The researchers tested the “Synergy” hypothesis using their multi-task dataset. They asked the models to:

  1. Task A: Answer questions about an article, then use those answers to write a summary.
  2. Task B: Write a summary, then answer questions based on it.

They found that Chain-of-Thought prompting (asking the model to reason through the questions first) significantly improved the factual consistency (Entailment Score) of the generated summaries.

Interestingly, GPT-3.5 saw a massive jump in performance with CoT, suggesting that while it lacks cultural knowledge, its reasoning engine is highly developed. The smaller Norwegian models also saw improvements, proving that even smaller models can reason if guided correctly.

Table 4: Experimental Results on task one using NO-Multi-QA-Sum dataset for summarization task.

4. Toxicity and Bias

Finally, the researchers evaluated the models for toxicity. They found something surprising regarding the source of toxic generations. We often assume toxicity comes from Reddit or Twitter data. However, the researchers traced high toxicity scores back to news articles describing crimes (e.g., “taken life from/kill”).

The table below shows the toxicity scores. NorLlama-3B had the lowest toxicity scores, but the authors note this is partly because it often generated meaningless text, which the toxicity filter didn’t flag. This is a reminder to students: always check why a metric looks good!

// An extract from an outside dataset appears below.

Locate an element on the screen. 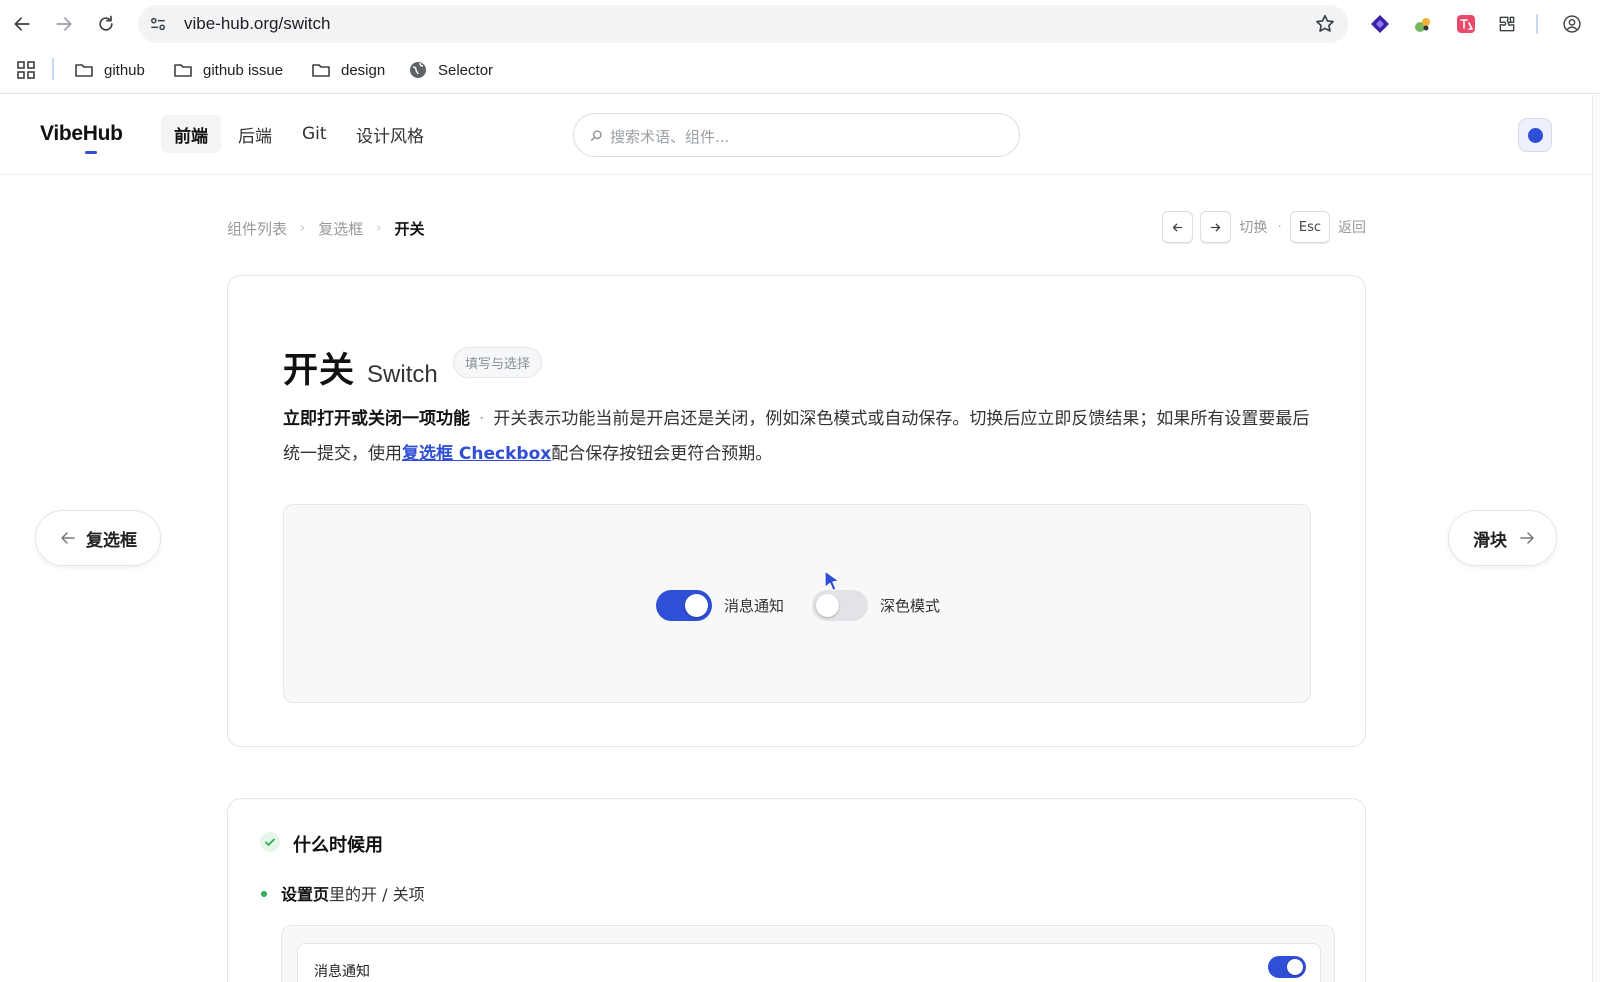  bullet-rest: 里的开 / 关项 is located at coordinates (377, 894).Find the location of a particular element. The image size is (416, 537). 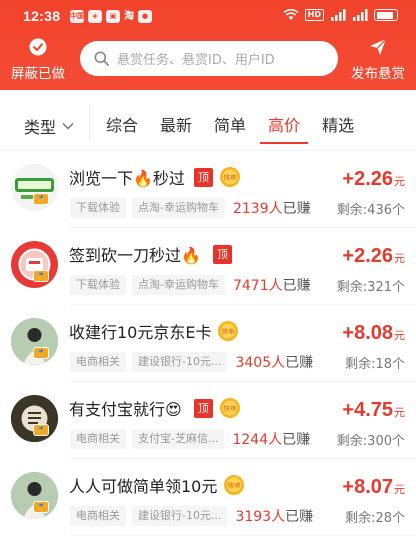

system-icons: HD is located at coordinates (340, 15).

Table 15: Experimental Results on the Toxicity of Norwegian Generative Language Models. Scores were obtaine( using the Perspective API, with higher scores indicating more toxic generations.

Conclusion: The Future of Low-Resource NLP

The NLEBench+NorGLM paper provides a roadmap for democratizing AI. It shows that we cannot rely solely on Silicon Valley giants to solve natural language processing for every language on Earth.

Key Takeaways for Students:

  1. Context Matters: A model like GPT-3.5 can be grammatically perfect in Norwegian but culturally illiterate. We need native benchmarks to detect this.
  2. Data Quality > Model Size: Training a 23B parameter model on limited data yields diminishing returns. Smart data curation or transfer learning (from English models) is often more effective.
  3. Multi-Tasking is the Future: Isolated benchmarks (just summarization, just translation) are becoming obsolete. The future lies in synergy tasks where models must demonstrate reasoning across different modes of thought.

The researchers have released their models and datasets openly. This is crucial for the scientific community, ensuring that the preservation and development of languages like Norwegian happens in the open, not behind closed API doors.


This blog post summarizes the paper “NLEBench+NorGLM” by Liu et al., from the Norwegian University of Science and Technology.